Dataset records
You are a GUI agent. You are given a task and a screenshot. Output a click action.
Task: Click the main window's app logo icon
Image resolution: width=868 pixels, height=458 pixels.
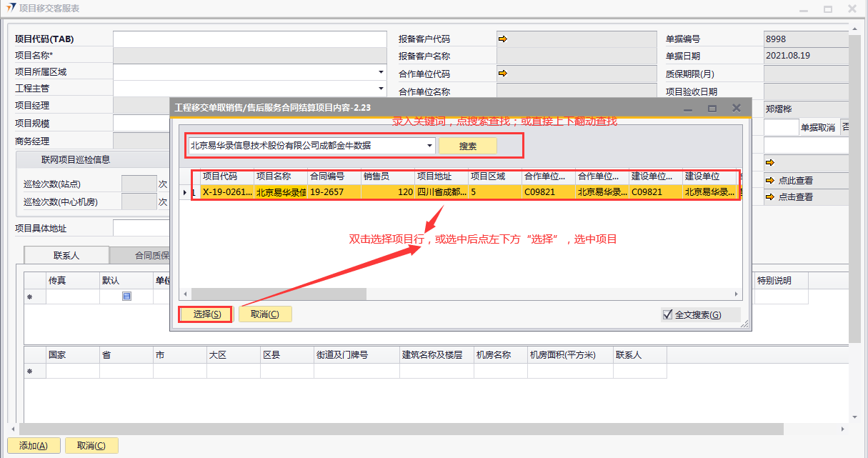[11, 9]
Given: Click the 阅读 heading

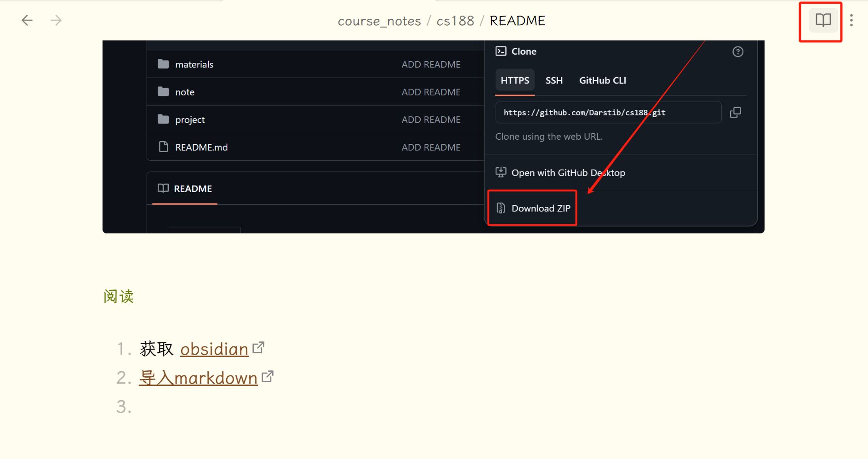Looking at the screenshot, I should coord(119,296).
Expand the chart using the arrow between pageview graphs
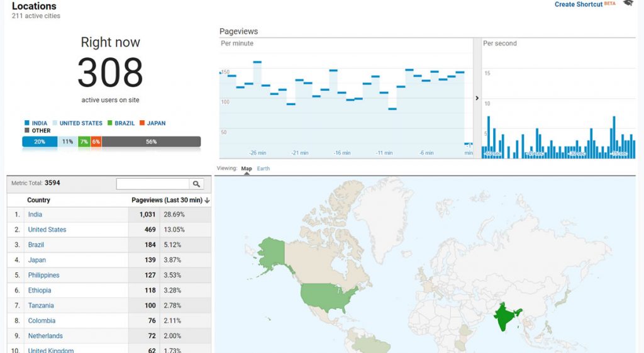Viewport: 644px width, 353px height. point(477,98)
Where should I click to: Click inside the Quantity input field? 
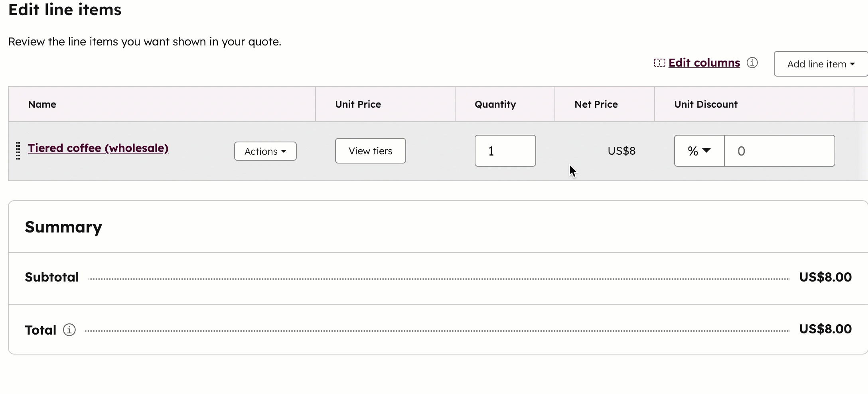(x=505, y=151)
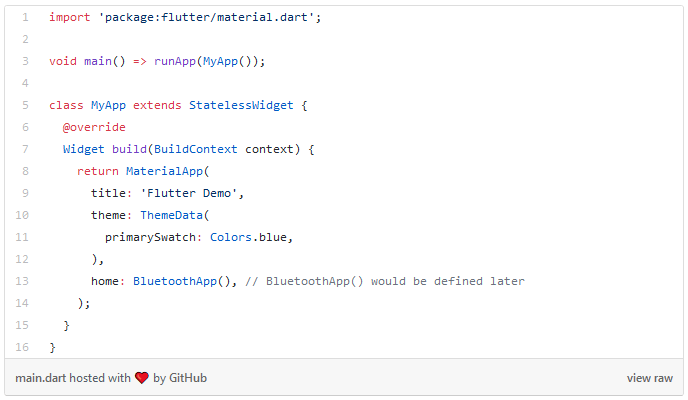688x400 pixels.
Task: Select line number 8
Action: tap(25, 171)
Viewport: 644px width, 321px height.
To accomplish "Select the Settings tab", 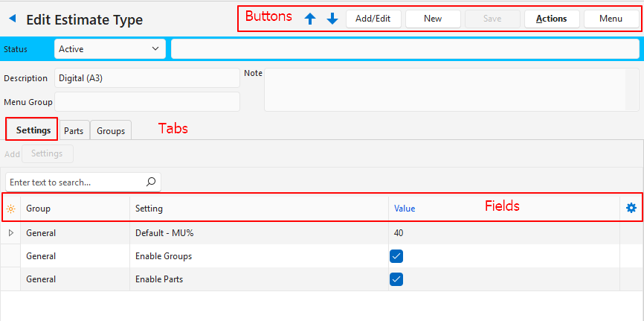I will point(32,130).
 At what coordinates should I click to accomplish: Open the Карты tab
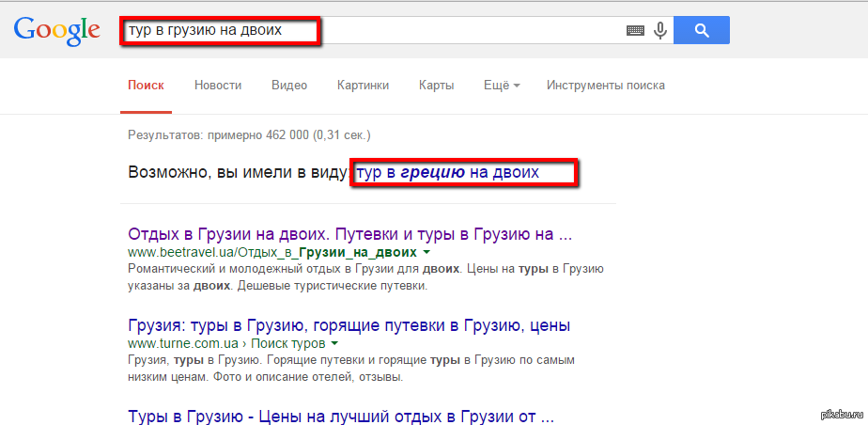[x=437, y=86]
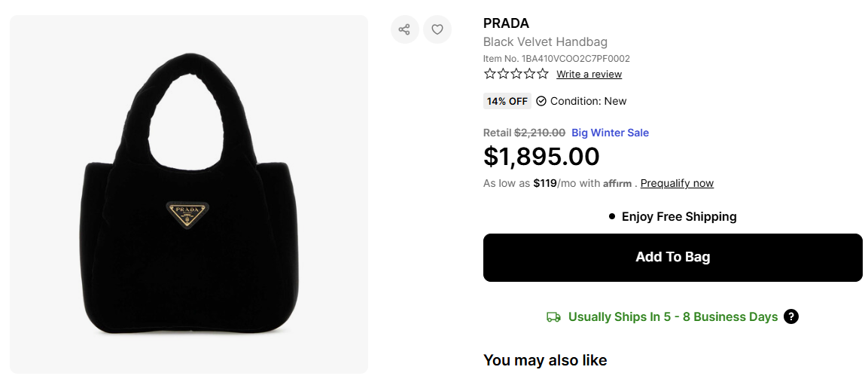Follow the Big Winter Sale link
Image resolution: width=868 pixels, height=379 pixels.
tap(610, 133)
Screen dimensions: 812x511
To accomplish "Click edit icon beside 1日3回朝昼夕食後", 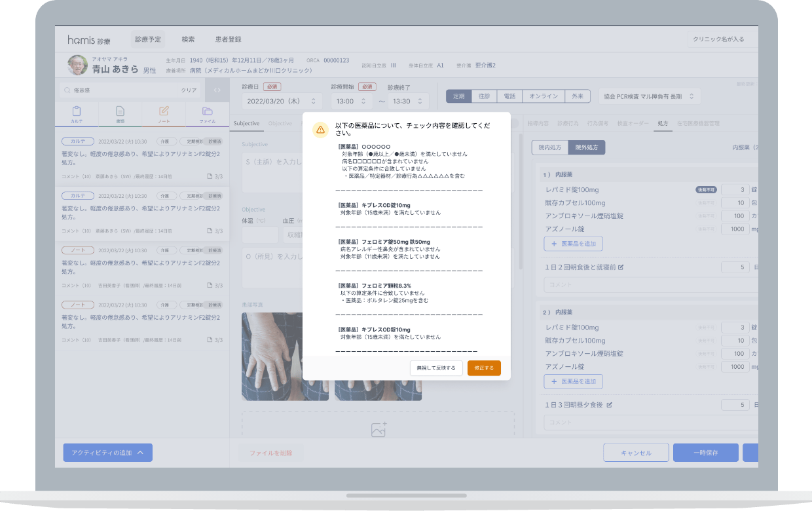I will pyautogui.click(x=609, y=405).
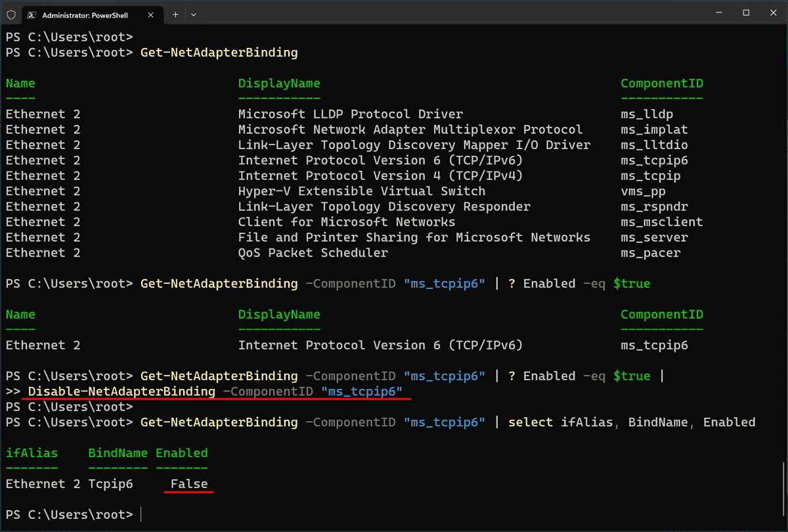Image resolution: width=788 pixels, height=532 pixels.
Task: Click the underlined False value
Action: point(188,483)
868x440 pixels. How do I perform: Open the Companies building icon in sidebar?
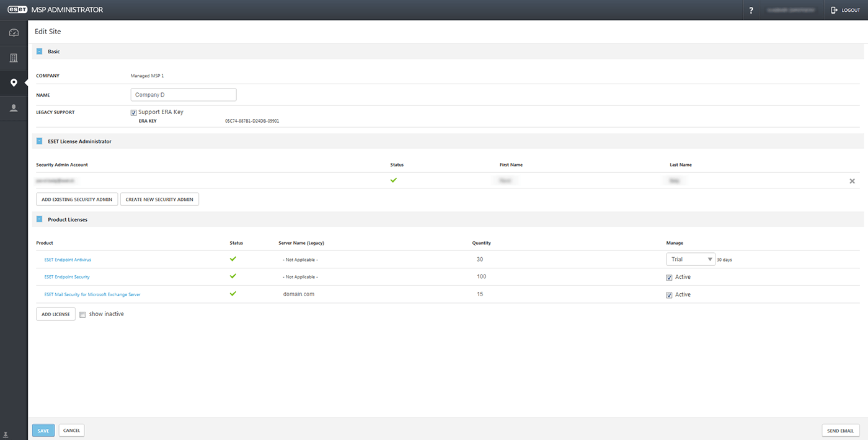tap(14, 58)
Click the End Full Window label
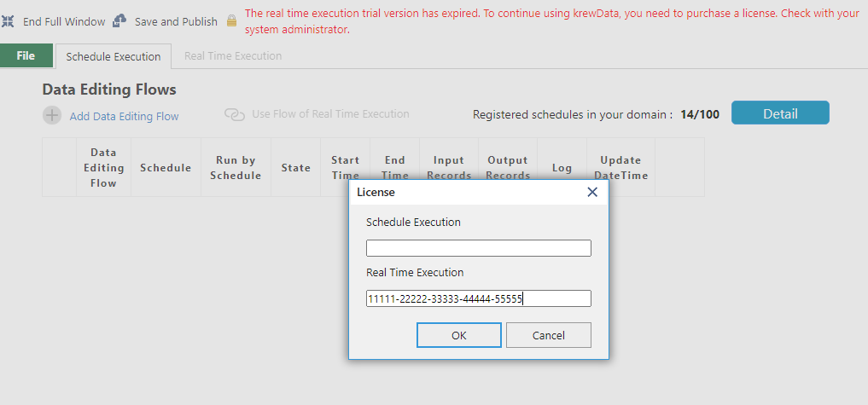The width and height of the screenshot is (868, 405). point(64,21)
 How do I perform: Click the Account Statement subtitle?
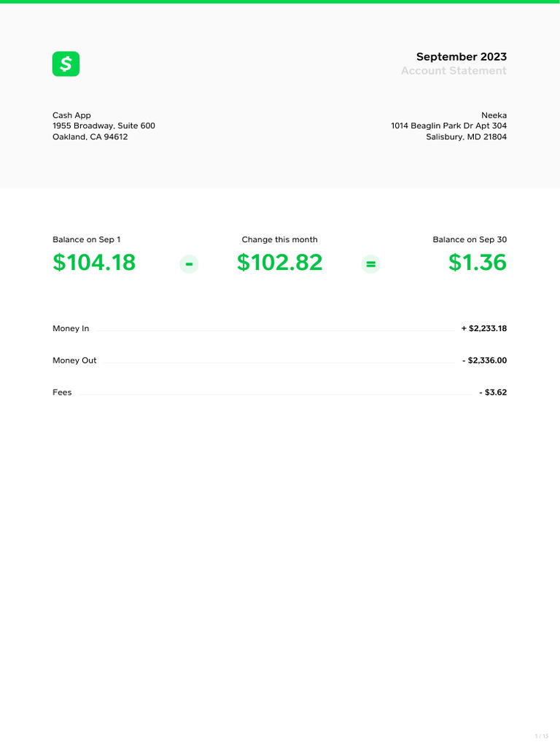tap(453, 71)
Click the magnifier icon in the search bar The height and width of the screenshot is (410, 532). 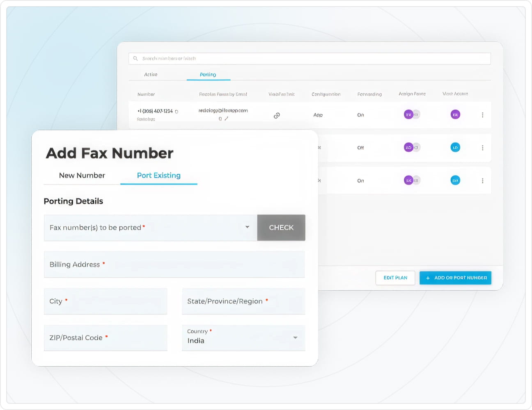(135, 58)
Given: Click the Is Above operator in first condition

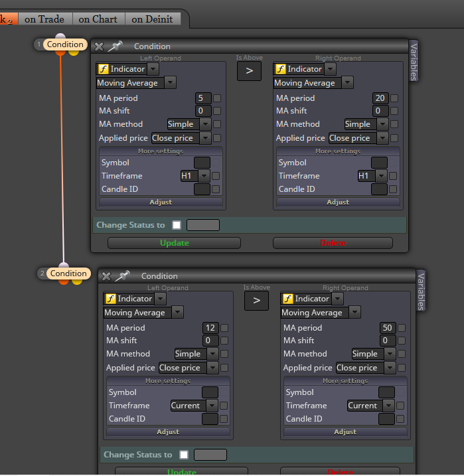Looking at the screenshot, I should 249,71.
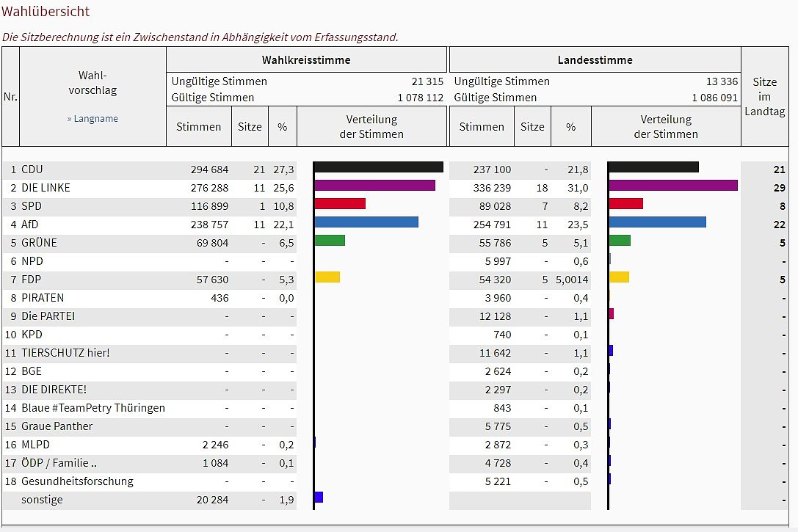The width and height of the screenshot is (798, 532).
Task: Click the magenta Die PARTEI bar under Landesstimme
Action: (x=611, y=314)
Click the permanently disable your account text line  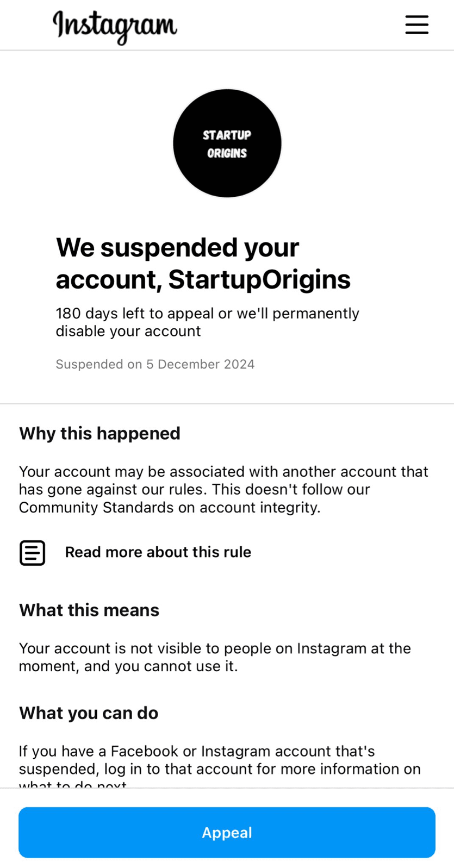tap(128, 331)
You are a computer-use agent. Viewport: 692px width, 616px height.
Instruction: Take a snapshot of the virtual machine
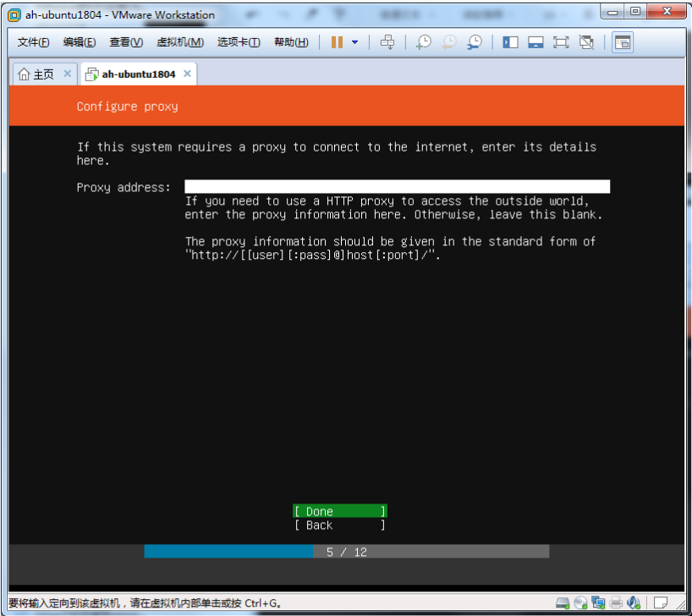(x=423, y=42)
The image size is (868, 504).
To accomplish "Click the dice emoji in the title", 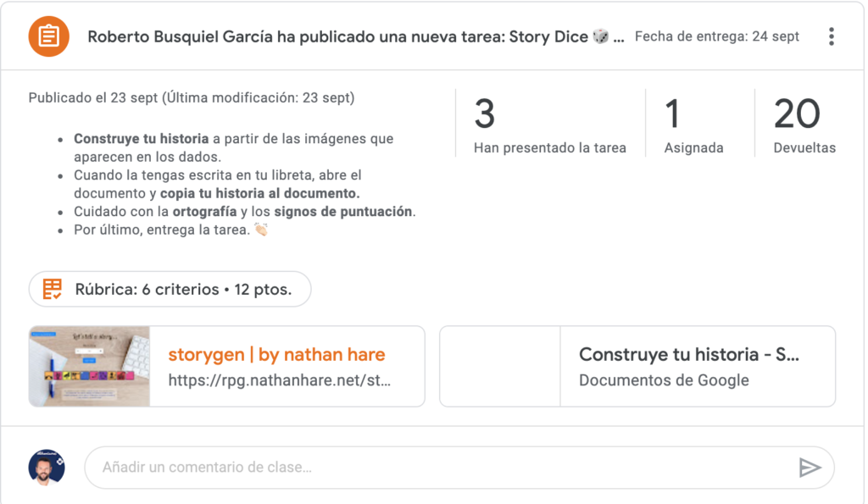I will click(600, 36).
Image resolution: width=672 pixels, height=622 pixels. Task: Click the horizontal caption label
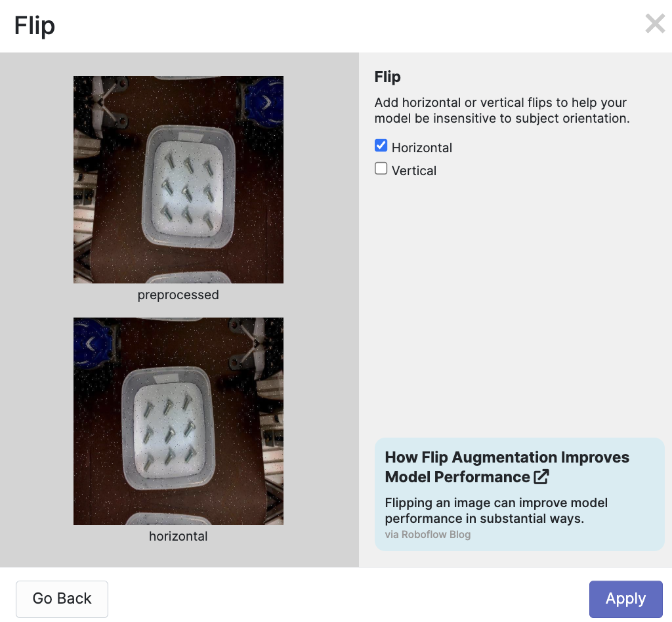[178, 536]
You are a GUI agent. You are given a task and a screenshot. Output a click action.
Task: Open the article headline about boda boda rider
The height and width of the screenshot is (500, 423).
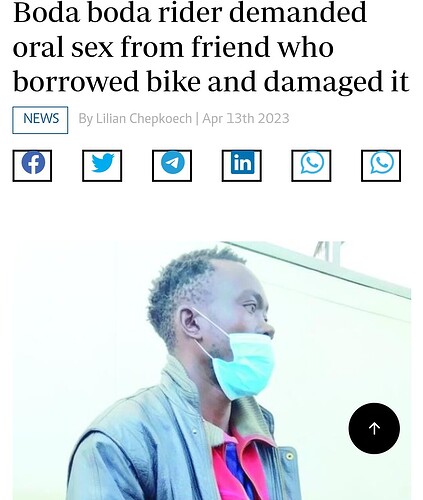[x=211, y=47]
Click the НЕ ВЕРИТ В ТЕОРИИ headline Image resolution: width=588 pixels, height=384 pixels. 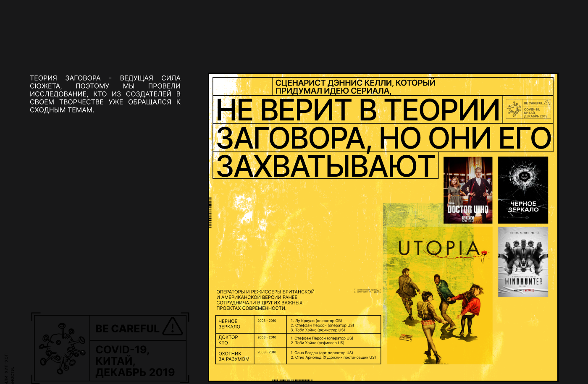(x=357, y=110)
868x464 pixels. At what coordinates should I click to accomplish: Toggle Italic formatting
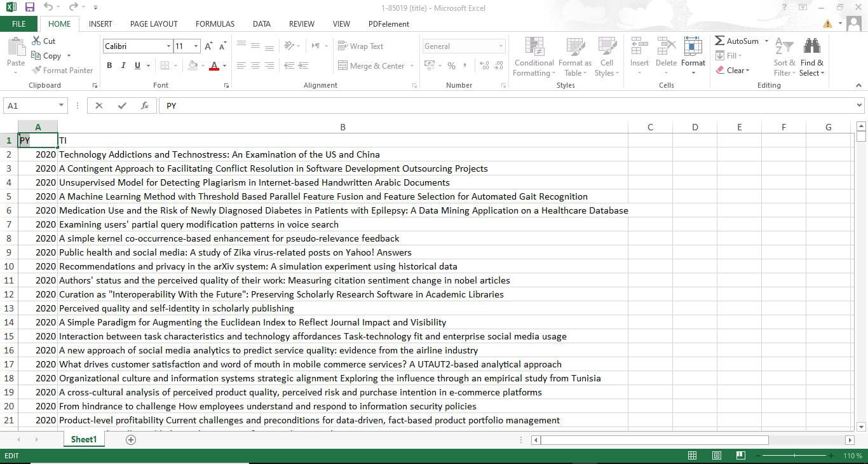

(Assignment): Take only the lines above from the one that has "At what coordinates should I click to accomplish: Open" through the one that has "Screen dimensions: 812x511" and reproduce them exactly, omitting any pictures.

(Result of the exercise):
 At what coordinates should I click to accomplish: Open the Карты tab
[x=437, y=86]
Follow the Big Winter Sale link
Image resolution: width=868 pixels, height=379 pixels.
tap(610, 133)
Screen dimensions: 812x511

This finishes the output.